Different from suppressing the impact of pseudo label noise, other methods tend to improve the pseudo label quality. High-quality pseudo labels can enable the model to learn a better representation for the target domain, thereby improving the recognition performance. The Dual-Refinement method [31] performed the K-means clustering algorithm to re-cluster each class of the initial cluster, and then the cluster centers of the subclasses were used to refine the pseudo labels. Li et al. [32] proposed an iterative intra-domain consistency enhancement (ICE) method based on the mean teacher framework to fully mine the two underlying consistency constraints on multi-granularity features. The impact of noisy pseudo labels was reduced through the joint action of the instance-ensembling consistency constraint and the cross-granularity consistency constraint. Chen et al. [33] incorporated a generative adversarial network (GAN) and a contrastive learning module into one joint training framework. The newly generated views could provide more reference for the network and improve the quality of generated pseudo labels.

3 Proposed method

In this paper, a novel high-quality pseudo labels (HQP) method is proposed for UDA person re-ID task. Different from suppressing the impact of pseudo label noise in model training, we directly improve the quality of pseudo labels from the perspectives of proper feature expression and reliable similarity measurement in clustering.

3.1 Framework overview

The overall framework of our HQP method is described in Fig. 2. IBN-ResNet50 [34] pre-trained on ImageNet [35] is selected as the backbone.

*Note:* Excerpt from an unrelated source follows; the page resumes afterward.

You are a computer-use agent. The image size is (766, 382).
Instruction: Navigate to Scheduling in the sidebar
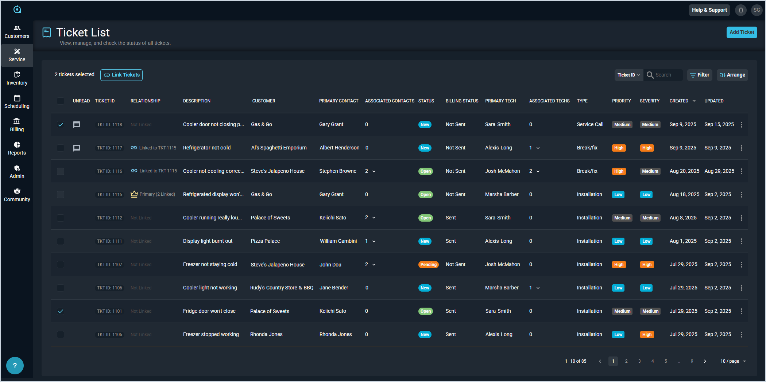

We first train the model with a supervised manner using the labeled training data in the source domain. In order to enhance the feature representation ability of the pre-trained model, a source domain generalization method based on contrastive learning (SCL) is designed. In the fine-tuning stage of the target domain, the pseudo labels are first generated by the clustering method. In order to improve the clustering quality, a soft label similarity based on the neighborhood information integration (NII) is designed for the clustering method.

Fig. 2
figure 2

The overall framework of the HQP method. The number in the circle represents the camera ID, and the circle of the same color represents the same pseudo label

3.2 Source domain generalization method based on contrastive learning

The source domain pre-trained model is employed to extract the feature representation of the target domain, which will be input to the clustering method for pseudo label generation. The consistency between the extracted feature distribution and its true distribution is directly related to the clustering quality. Therefore, enhancing the feature representation generalization of the pre-trained model is important. Contrastive learning can learn the invariance of the image by applying different augmentations on the sample. Accordingly, a source domain generalization method based on contrastive learning (SCL) is designed.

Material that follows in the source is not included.